News

A Court of Appeal decision has narrowed the scope for agency workers to bring discrimination claims against the 'end user'. This leaves the majority of agency workers unable to pursue discrimination claims against the business or organisation who is the 'end user' in typical agency relationships.

Implications

This decision provides employers with some legal certainty over their relationships with agency workers. The Court ruled that in most agency worker relationships, the agency workers will neither be an 'employee' of the end user, nor working under a contract to provide services personally to the end user (the test under discrimination law).

This decision makes it difficult for agency workers to successfully argue that they were employed or providing a service personally to the end user and so were covered by unfair dismissal and anti-discrimination legislation. However there may be cases where the agency worker can establish that they were employed by the agency and are therefore protected from discrimination by the end-user as 'contract workers'.

There are currently no plans to amend the legal definitions upon which this case was decided in the forthcoming Equality Bill and the Agency Workers Regulations do not affect the employment status of agency workers.

Details

In the case of Muschett v H M Prison Service , Mr Muschett was an agency worker with Brook Street (UK) Limited (Brook) and was assigned to work in the laundry at Feltham Young Offenders Unit (the Prison). When Mr Muschett's assignment at the Prison was terminated by the Prison, he brought claims of unfair dismissal and sex, race and religious discrimination against them and the agency Brook. His claim that he was an employee of the Prison was rejected by the Employment Tribunal who found that he had no written contract with the Prison, was paid by the agency and that the Prison, the agency and Mr Muschett himself could terminate his assignment at any time without notice. They therefore held that he was not an employee of the Prison and accordingly he was not entitled to bring a claim of unfair dismissal against the Prison. The Tribunal also found that Mr Muschett was not an employee of Brook and therefore could not bring a discrimination claim as a 'contract worker' against the Prison. Furthermore, the Employment Tribunal found that Mr Muschett was not 'in employment' for the purposes of anti-discrimination legislation, as this requires the agency worker to have a contract with the end user ( the Prison) to provide services to them personally.

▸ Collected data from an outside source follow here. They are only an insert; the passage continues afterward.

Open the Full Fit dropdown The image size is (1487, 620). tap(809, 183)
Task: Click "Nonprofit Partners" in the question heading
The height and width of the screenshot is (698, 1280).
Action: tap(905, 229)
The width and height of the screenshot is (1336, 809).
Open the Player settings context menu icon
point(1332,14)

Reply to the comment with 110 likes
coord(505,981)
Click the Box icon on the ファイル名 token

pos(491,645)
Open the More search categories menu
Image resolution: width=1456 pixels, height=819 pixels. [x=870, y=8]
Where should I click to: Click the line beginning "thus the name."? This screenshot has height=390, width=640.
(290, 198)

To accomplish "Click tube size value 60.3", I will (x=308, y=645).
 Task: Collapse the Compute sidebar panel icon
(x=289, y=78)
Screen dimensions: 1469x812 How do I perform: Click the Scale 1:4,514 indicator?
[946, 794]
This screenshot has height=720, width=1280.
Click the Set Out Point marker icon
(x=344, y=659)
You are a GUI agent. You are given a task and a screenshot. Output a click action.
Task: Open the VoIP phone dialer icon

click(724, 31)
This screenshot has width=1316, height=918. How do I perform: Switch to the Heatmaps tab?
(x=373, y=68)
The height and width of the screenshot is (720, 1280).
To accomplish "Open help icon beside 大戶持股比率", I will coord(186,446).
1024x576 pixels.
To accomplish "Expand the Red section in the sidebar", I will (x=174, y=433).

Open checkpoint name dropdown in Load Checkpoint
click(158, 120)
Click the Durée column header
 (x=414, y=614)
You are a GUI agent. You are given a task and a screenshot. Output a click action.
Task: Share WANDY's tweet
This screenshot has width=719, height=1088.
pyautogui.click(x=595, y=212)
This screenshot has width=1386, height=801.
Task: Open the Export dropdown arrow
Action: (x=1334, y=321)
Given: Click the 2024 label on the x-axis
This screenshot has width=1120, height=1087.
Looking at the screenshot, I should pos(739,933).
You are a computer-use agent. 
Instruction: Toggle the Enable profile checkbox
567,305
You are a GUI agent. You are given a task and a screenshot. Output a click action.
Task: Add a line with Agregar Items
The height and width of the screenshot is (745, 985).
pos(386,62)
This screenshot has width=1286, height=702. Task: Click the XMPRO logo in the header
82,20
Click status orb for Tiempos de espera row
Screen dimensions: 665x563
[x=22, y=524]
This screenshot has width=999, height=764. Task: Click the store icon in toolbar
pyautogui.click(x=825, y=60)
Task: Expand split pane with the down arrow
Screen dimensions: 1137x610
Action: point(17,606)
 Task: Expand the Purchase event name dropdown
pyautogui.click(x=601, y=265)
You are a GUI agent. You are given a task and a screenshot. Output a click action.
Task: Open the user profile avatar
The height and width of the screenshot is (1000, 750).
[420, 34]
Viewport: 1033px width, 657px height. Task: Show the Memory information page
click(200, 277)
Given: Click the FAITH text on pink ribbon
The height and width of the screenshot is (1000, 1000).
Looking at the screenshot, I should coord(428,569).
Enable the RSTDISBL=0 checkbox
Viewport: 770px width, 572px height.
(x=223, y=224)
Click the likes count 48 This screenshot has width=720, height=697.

Mr Muschett appealed to the Employment Appeal Tribunal (EAT). The EAT dismissed his appeal, but did give him permission to appeal to the Court of Appeal in respect of his claims that he was an employee of, or 'in employment' with, the Prison as his case raised important issues concerning the protection of agency workers from discrimination by the end user.

The Court of Appeal dismissed Mr Muschett's appeal and upheld the Employment Tribunal's decision that Mr Muschett's status was that of an agency worker and not an employee.

In respect of whether Mr Muschett was employed under a contract to provide services personally to the Prison, the Employment Tribunal's finding that Mr Muschett was under no obligation to work for the Prison and could terminate his assignment with them at any time without notice, meant he was not 'in employment' for the purposes of discrimination law.

The Court of Appeal confirmed that in such cases the agency worker will only obtain protection from discrimination by the end user, if they can show it was 'necessary' for the Court to imply a contract for services with the end user. Where, as in Mr Muschett's case, the terms of his contract with the agency are clear, the Courts are unlikely to do so.